*** RECORDED INFORMATION Section Begins ***

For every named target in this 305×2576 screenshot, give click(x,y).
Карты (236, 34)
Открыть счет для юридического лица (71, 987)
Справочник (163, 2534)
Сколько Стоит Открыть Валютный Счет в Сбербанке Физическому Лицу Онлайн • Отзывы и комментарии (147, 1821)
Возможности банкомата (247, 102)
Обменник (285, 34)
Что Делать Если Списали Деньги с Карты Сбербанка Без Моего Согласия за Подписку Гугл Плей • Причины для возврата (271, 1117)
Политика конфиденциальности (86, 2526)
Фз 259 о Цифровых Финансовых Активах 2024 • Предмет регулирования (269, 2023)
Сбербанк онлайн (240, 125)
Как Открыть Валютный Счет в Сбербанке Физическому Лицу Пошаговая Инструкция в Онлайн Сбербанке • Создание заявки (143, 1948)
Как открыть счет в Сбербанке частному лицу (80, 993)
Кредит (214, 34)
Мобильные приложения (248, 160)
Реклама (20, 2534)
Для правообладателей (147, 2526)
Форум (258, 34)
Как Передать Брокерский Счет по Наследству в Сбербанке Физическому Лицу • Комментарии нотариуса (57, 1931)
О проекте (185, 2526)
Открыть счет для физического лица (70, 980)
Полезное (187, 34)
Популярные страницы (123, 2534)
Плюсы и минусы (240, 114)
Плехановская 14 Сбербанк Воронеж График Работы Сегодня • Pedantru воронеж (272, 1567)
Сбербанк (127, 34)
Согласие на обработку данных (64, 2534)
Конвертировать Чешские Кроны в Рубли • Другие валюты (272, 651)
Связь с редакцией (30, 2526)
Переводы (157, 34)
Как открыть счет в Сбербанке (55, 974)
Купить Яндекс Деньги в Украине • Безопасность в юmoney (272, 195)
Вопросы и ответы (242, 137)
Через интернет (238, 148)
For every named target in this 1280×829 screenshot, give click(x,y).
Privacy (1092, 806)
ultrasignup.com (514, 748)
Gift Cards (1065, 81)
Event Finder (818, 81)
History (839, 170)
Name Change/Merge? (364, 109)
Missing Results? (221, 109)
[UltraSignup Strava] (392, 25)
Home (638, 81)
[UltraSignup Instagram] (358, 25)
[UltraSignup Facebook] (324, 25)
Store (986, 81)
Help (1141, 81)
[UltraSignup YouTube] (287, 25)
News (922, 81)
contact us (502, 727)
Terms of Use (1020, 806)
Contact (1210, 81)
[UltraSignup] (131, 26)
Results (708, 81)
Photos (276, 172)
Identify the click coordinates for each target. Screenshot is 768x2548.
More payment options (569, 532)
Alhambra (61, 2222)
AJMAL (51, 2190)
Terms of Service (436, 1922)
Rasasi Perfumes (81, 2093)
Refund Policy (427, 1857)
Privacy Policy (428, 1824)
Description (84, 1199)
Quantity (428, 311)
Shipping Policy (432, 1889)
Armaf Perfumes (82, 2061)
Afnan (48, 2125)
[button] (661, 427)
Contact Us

*** RECORDED INFORMATION Section Ends ***

- **ABOUT THIS TASK**
All lines of the data are to be repeated exactly as they stand.

- **WRITTEN SOLUTION**
For every named target in this 305×2576 screenshot, give click(x,y).
Карты (236, 34)
Открыть счет для юридического лица (71, 987)
Справочник (163, 2534)
Сколько Стоит Открыть Валютный Счет в Сбербанке Физическому Лицу Онлайн • Отзывы и комментарии (147, 1821)
Возможности банкомата (247, 102)
Обменник (285, 34)
Что Делать Если Списали Деньги с Карты Сбербанка Без Моего Согласия за Подписку Гугл Плей • Причины для возврата (271, 1117)
Политика конфиденциальности (86, 2526)
Фз 259 о Цифровых Финансовых Активах 2024 • Предмет регулирования (269, 2023)
Сбербанк онлайн (240, 125)
Как Открыть Валютный Счет в Сбербанке Физическому Лицу Пошаговая Инструкция в Онлайн Сбербанке • Создание заявки (143, 1948)
Как открыть счет в Сбербанке частному лицу (80, 993)
Кредит (214, 34)
Мобильные приложения (248, 160)
Реклама (20, 2534)
Для правообладателей (147, 2526)
Форум (258, 34)
Как Передать Брокерский Счет по Наследству в Сбербанке Физическому Лицу • Комментарии нотариуса (57, 1931)
О проекте (185, 2526)
Открыть счет для физического лица (70, 980)
Полезное (187, 34)
Популярные страницы (123, 2534)
Плюсы и минусы (240, 114)
Плехановская 14 Сбербанк Воронеж График Работы Сегодня • Pedantru воронеж (272, 1567)
Сбербанк (127, 34)
Согласие на обработку данных (64, 2534)
Конвертировать Чешские Кроны в Рубли • Другие валюты (272, 651)
Связь с редакцией (30, 2526)
Переводы (157, 34)
Как открыть счет в Сбербанке (55, 974)
Купить Яндекс Деньги в Украине • Безопасность в юmoney (272, 195)
Вопросы и ответы (242, 137)
Через интернет (238, 148)
For every named target in this 1280×829 screenshot, give click(x,y).
Privacy (1092, 806)
ultrasignup.com (514, 748)
Gift Cards (1065, 81)
Event Finder (818, 81)
History (839, 170)
Name Change/Merge? (364, 109)
Missing Results? (221, 109)
[UltraSignup Strava] (392, 25)
Home (638, 81)
[UltraSignup Instagram] (358, 25)
[UltraSignup Facebook] (324, 25)
Store (986, 81)
Help (1141, 81)
[UltraSignup YouTube] (287, 25)
News (922, 81)
contact us (502, 727)
Terms of Use (1020, 806)
Contact (1210, 81)
[UltraSignup] (131, 26)
Results (708, 81)
Photos (276, 172)
Identify the click coordinates for each target. Screenshot is 768x2548.
More payment options (569, 532)
Alhambra (61, 2222)
AJMAL (51, 2190)
Terms of Service (436, 1922)
Rasasi Perfumes (81, 2093)
Refund Policy (427, 1857)
Privacy Policy (428, 1824)
Description (84, 1199)
Quantity (428, 311)
Shipping Policy (432, 1889)
Armaf Perfumes (82, 2061)
Afnan (48, 2125)
[button] (661, 427)
Contact Us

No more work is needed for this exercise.